Most often when we think about exercise we think aerobic. That is in part because of the high energy classes available at most gyms. Aerobic exercise is not confined to those classes, however. For most people, low to moderate exercise or exertion is generally aerobic. So what is the difference between aerobic and anaerobic exercise? In the simplest terms the difference comes down to the oxygen. With aerobic exercise oxygen is carried through your breath to the muscles giving them the energy needed to sustain the effort. Oxygen is not present with anaerobic exercise.

Physiological Effects of Aerobic Exercises vs. Anaerobic Exercises

Aerobic exercises can improve insulin sensitivity, burn fat, stimulate norepinephrine production, and increase endurance. Once aerobic exercises enhance insulin sensitivity, the insulin may quickly process extra glucose. Insulin can also improve your metabolism, decrease inflammation, and reduce the size of adipocytes. Recently, several reports have suggested that many exercises could improve the efficiency of the pancreas, making it so that the pancreas can produce extra insulin.

You can enjoy running, biking, swimming, and climbing to get in some aerobic exercise. When you engage in aerobic exercise, the brain releases extra norepinephrine, a beneficial neurotransmitter. Norepinephrine may increase energy, boost focus, enhance critical thinking and improve athletic performance.

After an anaerobic workout, the muscles will utilize glucose, and the natural sugar can significantly increase energy, improve strength, and enhance muscle efficiency. During anaerobic workouts, the muscles may not require extra oxygen. Usually, anaerobic exercises have a duration of fewer than two minutes.

Multiple reports have suggested that anaerobic exercises can stimulate metabolism, which helps your body to quickly burn extra fat. They can also improve power output and strengthen your bones.

Since 2005, many experts have examined the benefits of high-intensity interval training, and some researchers suggested that the training sessions could quickly increase muscle mass. If you utilize this strategy, you may significantly reduce the duration of each workout; however, you could considerably improve the intensity of the training sessions.

Anaerobic exercises may substantially increase the levels of endorphins within the central nervous system. Endorphins are natural compounds that can reduce pain, improve well-being, and alleviate anxiety. After the brain releases extra endorphins, the substances may also enhance creativity, improve memory, and increase critical thinking.

Aerobic Exercise

Exercise requires energy. When we exercise aerobically our bodies use glycogen and fat as fuel. This low to moderate level of exertion can be sustained over long periods. As you breathe more heavily with exertion carbon dioxide is expelled from your body. Lactic acid is not produced as it is with anaerobic exercise.

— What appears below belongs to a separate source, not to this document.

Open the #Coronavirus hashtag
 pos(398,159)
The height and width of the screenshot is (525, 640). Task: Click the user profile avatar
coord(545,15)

Benefits of Aerobic Exercise

It is difficult to overstate the benefits of aerobic exercise. It not only improves overall health and quality of life, but may also extend your life. Aerobic exercise burns fat, improves mood, strengthens the heart and lungs and reduces your risk of diabetes.

 

Types of Aerobic Exercise

Common types of aerobic exercise include running at a comfortable pace (you should be able to talk without breathing too hard), swimming, and biking.

Anaerobic Exercise

Oxygen is not present with anaerobic exercise. When we exercise anaerobically glycogen is used as fuel. Once all the glycogen has been depleted (usually in about two hours) you can expect to hit the proverbial wall. Endurance athletes avoid this performance buster with carbo loading before exercise (which when converted to sugar gives more energy) and supplements during exercise to sustain energy.

During anaerobic exercise your body builds up lactic acid, which causes discomfort and fatigue at sustained levels. For this reason anaerobic exercise or high intensity exercise happens in short bursts. It may be helpful to consider the difference between a sprinter (anaerobic) and a marathoner (aerobic). Sprinting is an all-out effort that is sustained for a comparatively short period while marathoning is a sustained effort.

Benefits of Anaerobic Exercise

Anaerobic exercise helps build lean muscle mass. Calories are burned more efficiently in bodies that have more muscle. Anaerobic exercise is especially helpful for weight management in that it helps to burn more calories even in a body at rest. Anaerobic exercise can also help build endurance and fitness levels.

Types of Anaerobic Exercise

Anaerobic exercise is very high intensity or at your maximum level of exertion. Examples include sprinting and weight lifting.

Consider using intervals, aerobic with some bursts of anaerobic exercise mixed in periodically to improve weight loss and overall fitness.